To see this in action, first run the following command to start Ray and set up the metrics export port:

```bash
ray start --head --metrics-export-port=8080
```

Then run the following script:

```{literalinclude} ../../../python/ray/serve/examples/doc/snippet_metrics.py
```

The requests will loop and can be canceled with `Ctrl-C`. 

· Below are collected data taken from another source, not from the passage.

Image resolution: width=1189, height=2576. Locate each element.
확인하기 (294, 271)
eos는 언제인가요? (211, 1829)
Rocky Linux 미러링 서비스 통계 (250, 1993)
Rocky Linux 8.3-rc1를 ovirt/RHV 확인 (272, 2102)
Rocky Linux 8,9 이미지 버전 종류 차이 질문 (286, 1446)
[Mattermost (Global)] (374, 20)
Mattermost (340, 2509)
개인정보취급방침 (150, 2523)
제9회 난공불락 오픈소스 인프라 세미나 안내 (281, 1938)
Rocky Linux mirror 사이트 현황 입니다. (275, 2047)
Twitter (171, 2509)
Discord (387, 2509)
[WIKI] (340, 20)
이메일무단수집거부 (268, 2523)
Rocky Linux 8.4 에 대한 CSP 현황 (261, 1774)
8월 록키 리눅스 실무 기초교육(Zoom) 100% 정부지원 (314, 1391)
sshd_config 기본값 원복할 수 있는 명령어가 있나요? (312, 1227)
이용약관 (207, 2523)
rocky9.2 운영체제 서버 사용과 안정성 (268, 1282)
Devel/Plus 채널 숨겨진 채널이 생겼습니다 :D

While this is running, in your web browser navigate to `localhost:8080`.
In the output there, you can search for `serve_` to locate the metrics above.
The metrics are updated once every ten seconds, and you will need to refresh the page to see the new values.

For example, after running the script for some time and refreshing `localhost:8080` you should be able to find metrics similar to the following:

```
ray_serve_deployment_processing_latency_ms_count{..., replica="sleeper#jtzqhX"} 48.0
ray_serve_deployment_processing_latency_ms_sum{..., replica="sleeper#jtzqhX"} 48160.6719493866
```

which indicates that the average processing latency is just over one second, as expected.

You can even define a [custom metric](application-level-metrics) to use in your deployment, and tag it with the current deployment or replica.
Here's an example:

```{literalinclude} ../../../python/ray/serve/examples/doc/snippet_custom_metric.py
:end-before: __custom_metrics_deployment_end__
:start-after: __custom_metrics_deployment_start__
```

And the emitted logs:

```
# HELP ray_my_counter The number of odd-numbered requests to this deployment.
# TYPE ray_my_counter gauge
ray_my_counter{..., deployment="MyDeployment"} 5.0
```

See the
[Ray Metrics documentation](ray-metrics) for more details, including instructions for scraping these metrics using Prometheus.